Ministério da Educação
Procurado pela reportagem, o ministério da Educação respondeu
por meio de nota, em que afirma que a gestão da educação básica no país é dos
estados e dos municípios, segundo a legislação brasileira. “O MEC tem papel
suplementar, de apoio, por meio de programas como alimentação escolar,
transporte e livro didático, por exemplo. Além de iniciativas próprias que podem
ajudar aos estados e municípios.
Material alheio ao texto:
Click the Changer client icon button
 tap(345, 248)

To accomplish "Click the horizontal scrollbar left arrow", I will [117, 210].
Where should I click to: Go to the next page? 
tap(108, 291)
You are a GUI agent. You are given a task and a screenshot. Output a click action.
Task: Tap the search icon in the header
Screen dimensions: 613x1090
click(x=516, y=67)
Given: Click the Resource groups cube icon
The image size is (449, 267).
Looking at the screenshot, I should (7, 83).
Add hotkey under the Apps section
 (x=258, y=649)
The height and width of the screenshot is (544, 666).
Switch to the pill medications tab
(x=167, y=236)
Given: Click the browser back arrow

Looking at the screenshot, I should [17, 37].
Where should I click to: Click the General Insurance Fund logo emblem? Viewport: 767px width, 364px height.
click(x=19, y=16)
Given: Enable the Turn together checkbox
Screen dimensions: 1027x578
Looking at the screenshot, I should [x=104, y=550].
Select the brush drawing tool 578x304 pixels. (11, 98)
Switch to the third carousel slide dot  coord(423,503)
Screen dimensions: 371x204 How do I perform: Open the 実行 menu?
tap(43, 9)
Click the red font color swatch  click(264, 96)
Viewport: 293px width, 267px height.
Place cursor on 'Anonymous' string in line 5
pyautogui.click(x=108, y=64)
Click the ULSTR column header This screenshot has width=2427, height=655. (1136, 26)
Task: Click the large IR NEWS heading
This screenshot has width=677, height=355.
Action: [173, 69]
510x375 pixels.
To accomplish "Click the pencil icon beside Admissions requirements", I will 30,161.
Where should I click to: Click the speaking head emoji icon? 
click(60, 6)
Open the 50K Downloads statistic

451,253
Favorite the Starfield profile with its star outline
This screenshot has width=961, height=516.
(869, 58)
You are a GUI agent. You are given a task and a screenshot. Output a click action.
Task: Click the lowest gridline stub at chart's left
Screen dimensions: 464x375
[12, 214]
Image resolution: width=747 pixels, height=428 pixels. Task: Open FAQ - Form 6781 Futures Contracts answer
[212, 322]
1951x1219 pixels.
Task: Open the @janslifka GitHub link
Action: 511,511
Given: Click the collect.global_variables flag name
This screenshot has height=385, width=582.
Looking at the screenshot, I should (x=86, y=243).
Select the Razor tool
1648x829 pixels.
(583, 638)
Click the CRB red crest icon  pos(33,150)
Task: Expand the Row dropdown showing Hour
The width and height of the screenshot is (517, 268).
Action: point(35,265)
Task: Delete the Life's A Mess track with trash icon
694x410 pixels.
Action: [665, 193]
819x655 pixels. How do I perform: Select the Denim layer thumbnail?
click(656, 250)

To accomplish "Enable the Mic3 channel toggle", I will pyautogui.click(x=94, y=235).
No entanto, qualquer programa do ministério
precisa de adesão dos estados e municípios, uma vez que eles são autônomos e o
MEC não está acima das secretarias de educação locais”, acrescentando que cabe
aos estados e municípios a contratação de professores, por exemplo.
Para o MEC, o Censo do Inep é um estudo transparente que
mostra, ano a ano, um raio X da educação do Brasil em forma de dados. O texto
ressalta ainda que a LDO aprovada no Congresso Nacional prevê aumento de
orçamento para o MEC no ano de 2019.